De par sa position comme parti automatique de l'alternance, c'est le PQ qui est en meilleure position pour récolter les fruits de la colère populaire. Le PQ a d'ailleurs bien compris la situation, lui qui derrière une opération de renouvellement de façade dite « saison des idées », s'est immobilisé dans la critique bon marché du gouvernement Charest. Même si la riposte atteignait un certain niveau d'ampleur et de conscience, une invisibilité relative de l'UFP ferait que la colère populaire renforcerait l'anarchisme a-politique et l'apparition miraculeuse d'une ADQ/Parti-(mettre le nom du/de la chef charismatique) populiste de gauche que les grands médias seraient trop heureux de promouvoir.

Pourtant comme l'expliquait fort à propos le communique de presse de l'UFP du 4 janvier, « Il serait plutôt invraisemblable, en effet, qu'un mouvement de résistance aussi généralisé aboutisse à reporter au pouvoir un Parti québécois usé qui n'a plus de projet de société mobilisateur à proposer. Ce parti dont les politiques gouvernementales ont directement tracé la voie au projet de réingénierie de l'État des libéraux. […] paradoxalement, c'est une formation politique se targuant d'être sociale démocrate qui a agi comme le chef de file du libre-échange à l'américaine avant de se coincer dans une logique néolibérale qui lui colle toujours à la peau. »

Encore une fois, l'UFP fait face à une crise de croissance. Il a traversé avec un succès relatif la mue de sa fondation puis sa première épreuve électorale. Cependant, il n'a pas encore fait de percer significative chez les militants et militants des mouvements syndicaux et populaires. Plutôt, « Depuis sa naissance, la jeune formation a connu une croissance soutenue en recrutant surtout dans les rangs des militants altermondialistes et dans le milieu étudiant. »

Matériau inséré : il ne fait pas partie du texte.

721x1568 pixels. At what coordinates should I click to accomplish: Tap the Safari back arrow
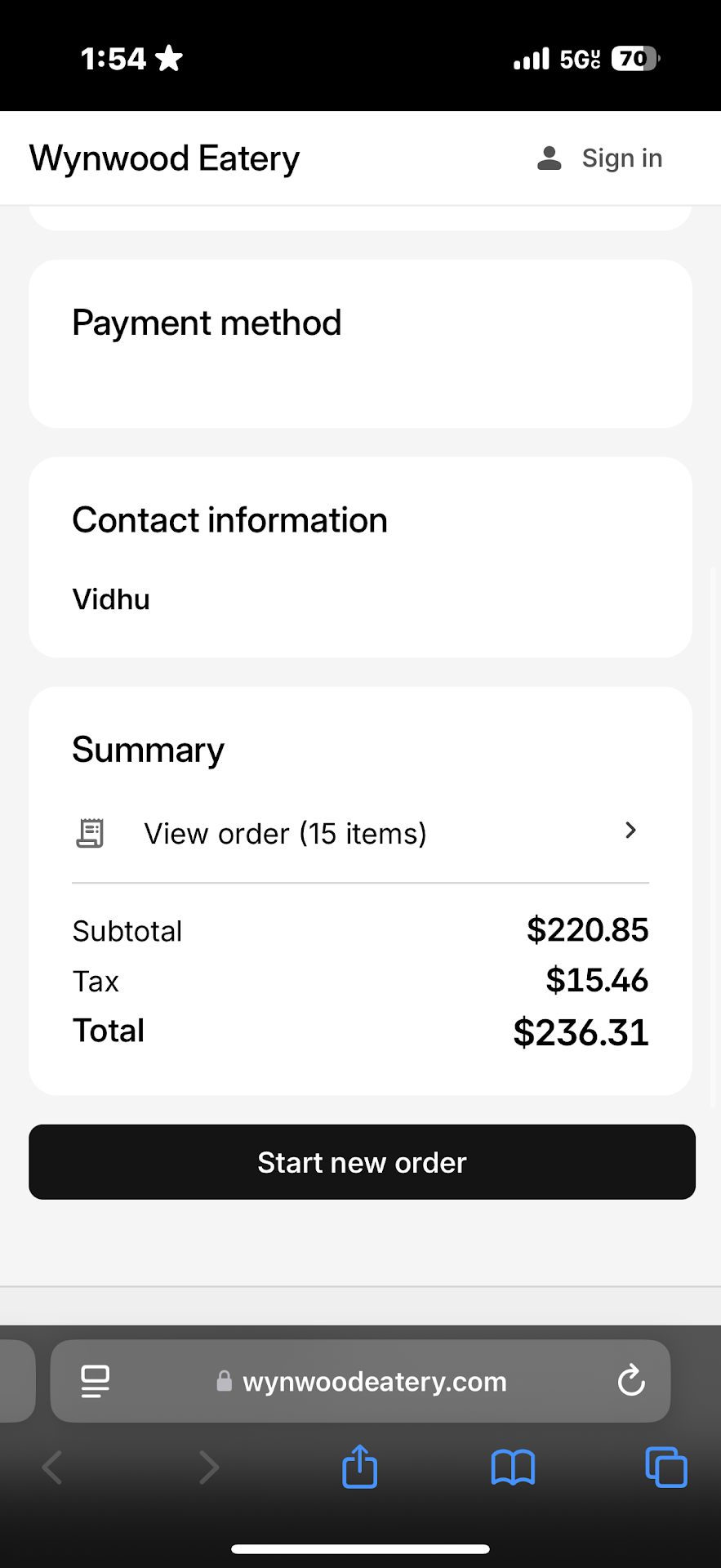52,1468
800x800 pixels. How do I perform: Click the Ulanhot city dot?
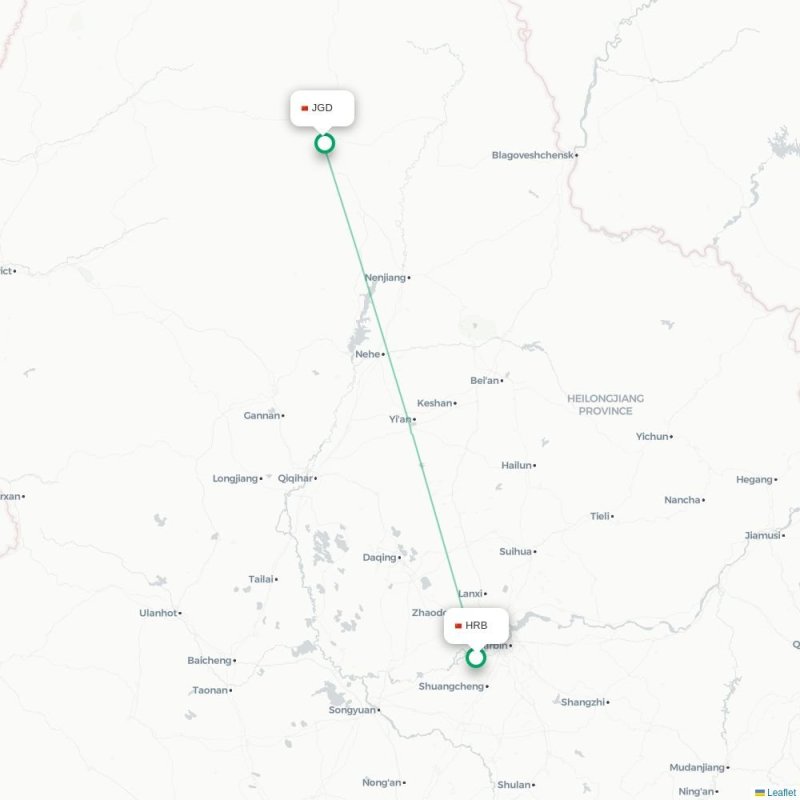pyautogui.click(x=180, y=613)
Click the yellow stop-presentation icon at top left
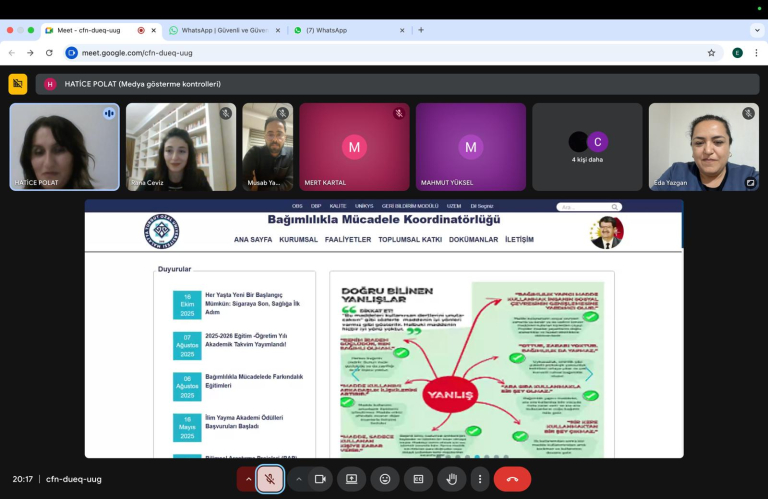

Pour devenir le parti de la gauche sociale, il faudra à l'UFP être très, très pro-actif. Ne nous le cachons pas : la marche est haute… mais atteignable. Cet effort gigantesque, cependant, nécessite d'éviter deux écueils : ce raccourci illusoire qu'est le Charybde du centriste « néolibéralisme à visage humain » qui ferait de nous au bout du compte le quatrième parti néolibéral même avec un manifeste très percutant ; et ce verbiage facile qu'est le Scylla du gauchisme groupusculaire et « révolutionnaire » sans racine sociale mais idéologiquement si confortable.

L'UFP a tout ce qu'il faut pour réussir : son orientation de rupture définitive avec les trois partis néolibéraux, sa plate-forme antinéolibérale, indépendantiste, féministe, écologique et internationaliste, une organisation basée sur le pluralisme et la démocratie participative et, last but not the least, une pratique militante de « parti des urnes et de la rue ». Ces quatre as, il faut s'y accrocher, les développer et surtout les mettre en pratique.